** Page excerpt **
So, about 30 months back, Ramzan sneaked into India after someone advised him to do so, 20-year-old Basit, who is pursuing a chartered accountancy course here, said.
The run-away boy landed in Ranchi and after wandering in Mumbai, and New Delhi reached Bhopal station where the police caught him and handed him over to Umeed, he said.
"After I came to know about Ramzan last month, I met him and narrated his ordeal with the help of social media," he said. "What couldn't be done in two years, was done in just 11 days with the help of social networking site Facebook, microblogging site Twitter and WhatsApp," he said.
Activists in Karachi, Pakistan also helped Basit in his mission, by displaying Ramzan's photos on the walls of Moosa colony after his appeal went viral. One day, the boy's step-father in Pakistan saw the poster and passed on the information to his wife- the boy's mother, Basit said.
A delighted Razia contacted her son from Pakistan over phone in Bhopal on September 18 with the help of a person in whose house she worked, he added.
Pakistani boy Mohammad Ramzan with inmates of shelter home Ummeed.

** Material shown **
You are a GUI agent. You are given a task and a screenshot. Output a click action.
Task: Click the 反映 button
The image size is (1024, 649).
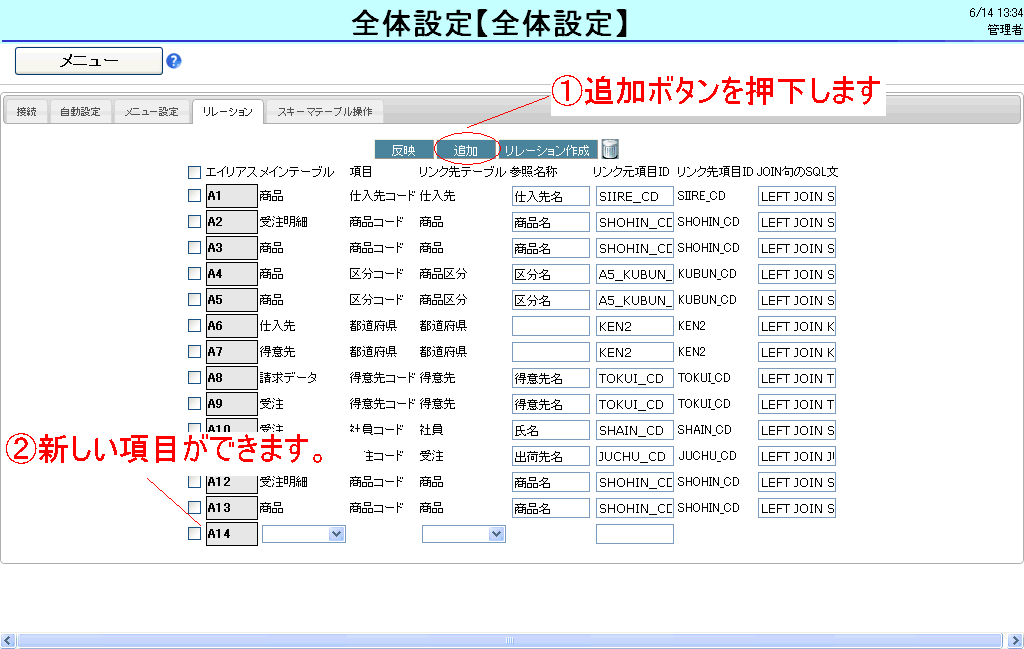(x=403, y=150)
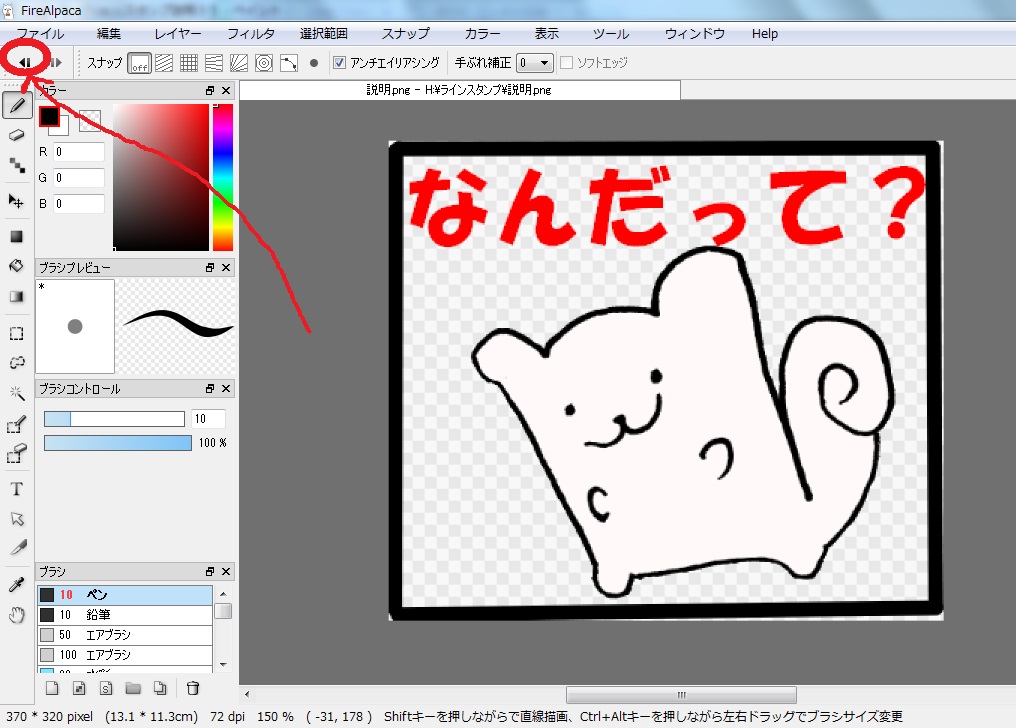Disable the anti-aliasing checkbox

click(341, 61)
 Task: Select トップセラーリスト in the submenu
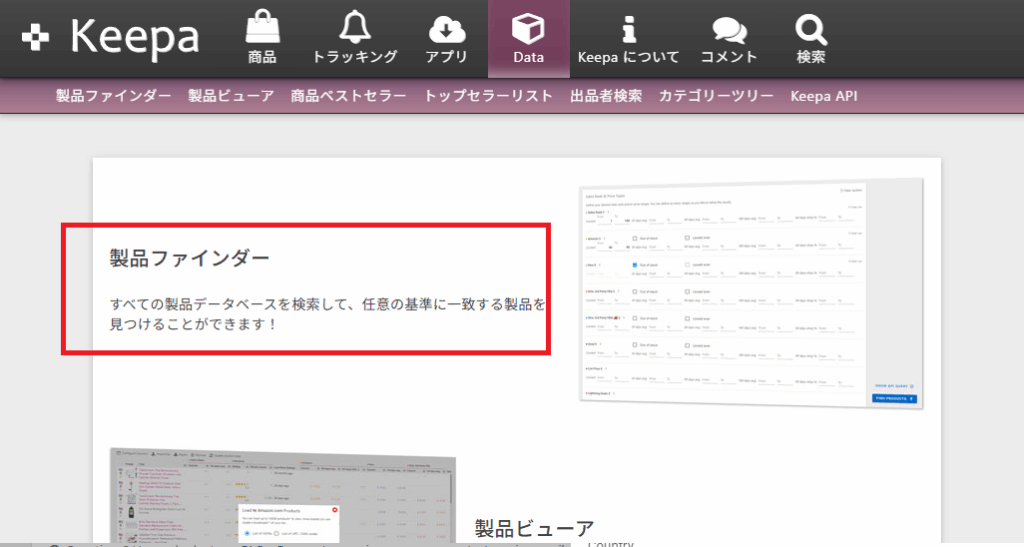pos(488,97)
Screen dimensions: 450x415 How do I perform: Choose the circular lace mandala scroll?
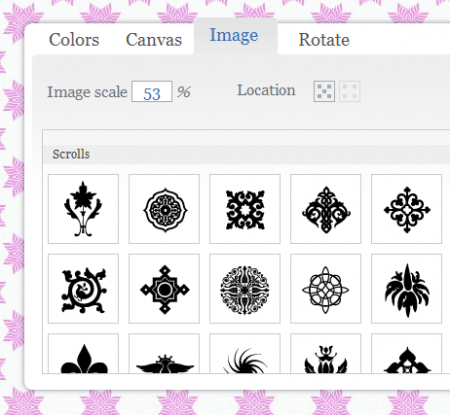pyautogui.click(x=245, y=289)
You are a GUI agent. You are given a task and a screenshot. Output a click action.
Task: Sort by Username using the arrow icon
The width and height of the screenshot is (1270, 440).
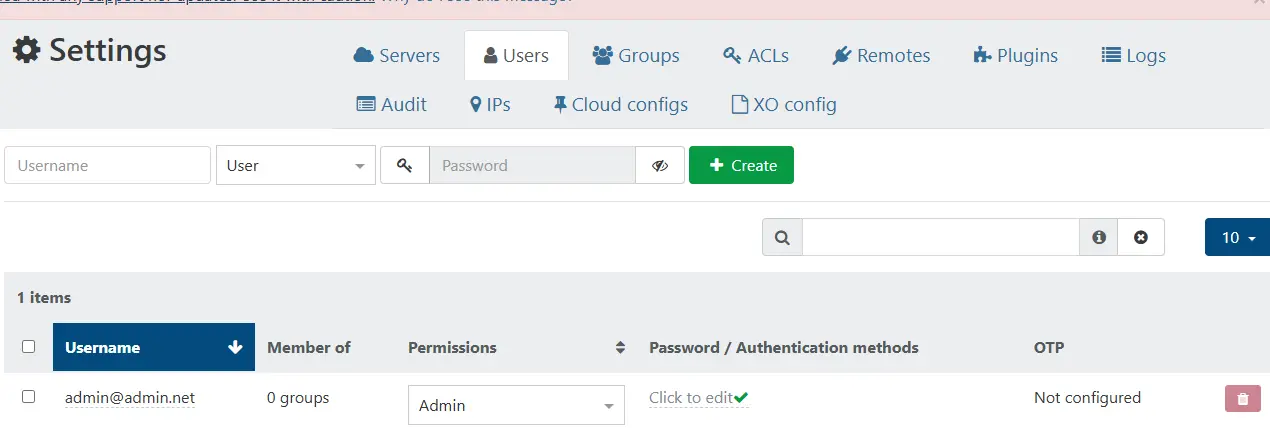tap(235, 347)
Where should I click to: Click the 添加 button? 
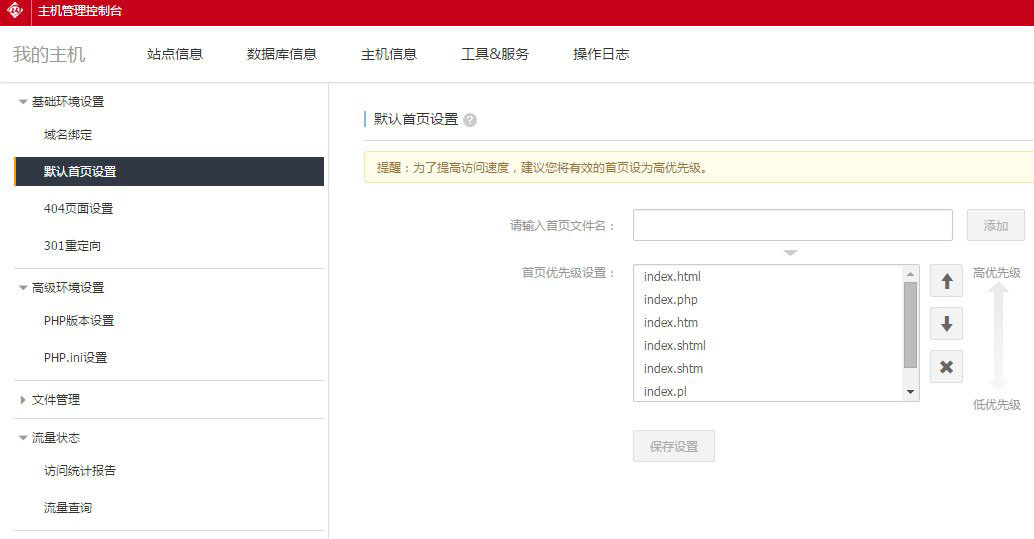(x=995, y=226)
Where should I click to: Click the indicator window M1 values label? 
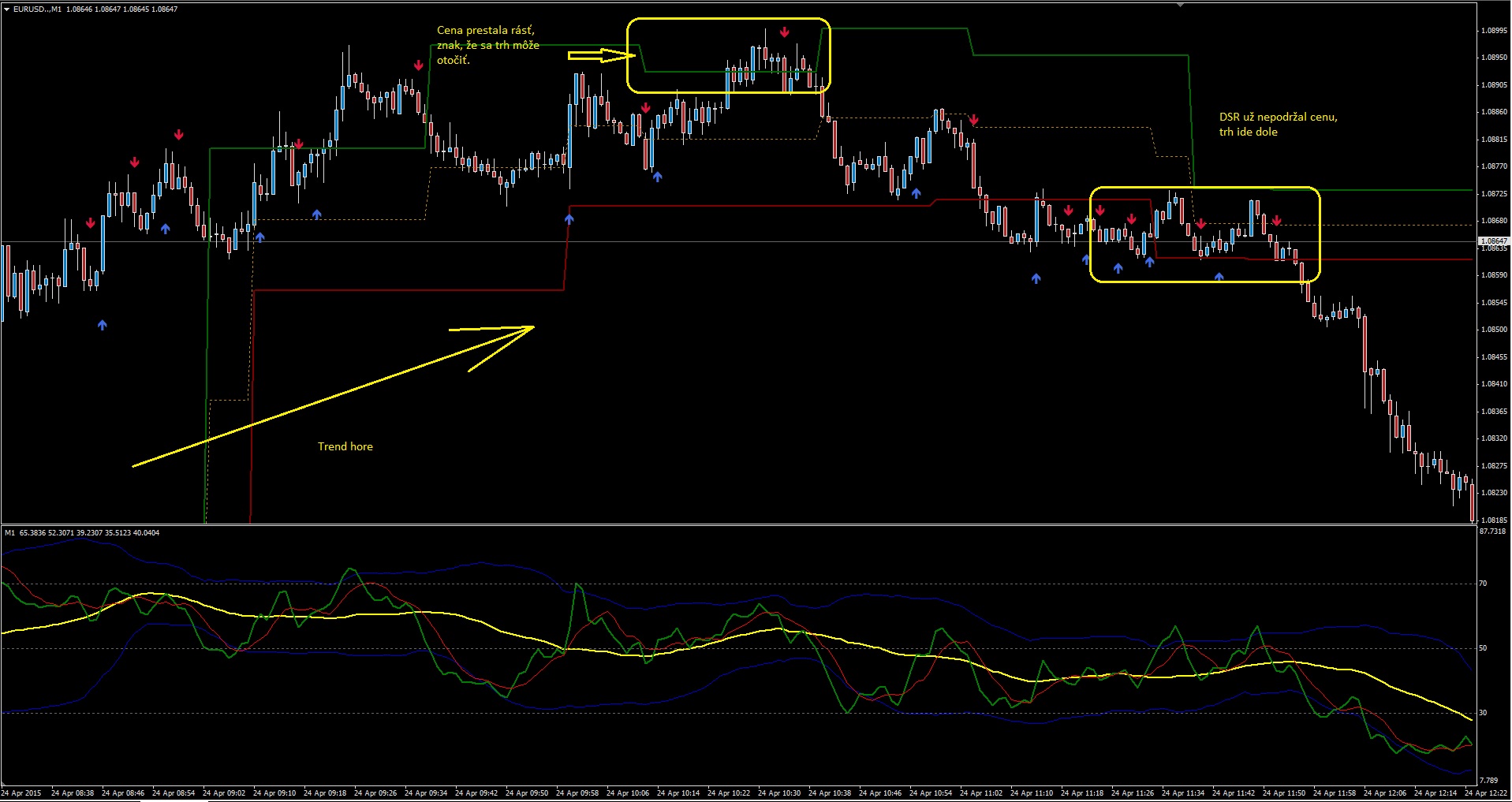81,533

** Actions to take **
1. Reproduce the part of the article about the Pakistani boy Ramzan that runs from "A delighted Razia" up to and including "shelter home Ummeed.".
2. Carry on the article about the Pakistani boy Ramzan from its last sentence.

** Task-by-task answers **
1.
A delighted Razia contacted her son from Pakistan over phone in Bhopal on September 18 with the help of a person in whose house she worked, he added.
Pakistani boy Mohammad Ramzan with inmates of shelter home Ummeed.

2.
Ramzan said, "I couldn't believe my ears when my mother talked to me after five years. I also spoke to my sister Zora and my friends in Moosa Colony.
"Since then, I am talking to my mother frequently," he added.
Ramzan's story is similar to Geeta, who was reportedly just 7 or 8 years old when she was found sitting alone on the Samjhauta Express by the Pakistan Rangers 15 years ago at the Lahore railway station.
She was adopted by the Edhi Foundation's Bilquis Edhi and lived with her in Karachi. She returned to India on October 26 but was unable to recognise her family.
Right now, Geeta is staying in an institute for speech and hearing impaired people in Madhya Pradesh's Indore district.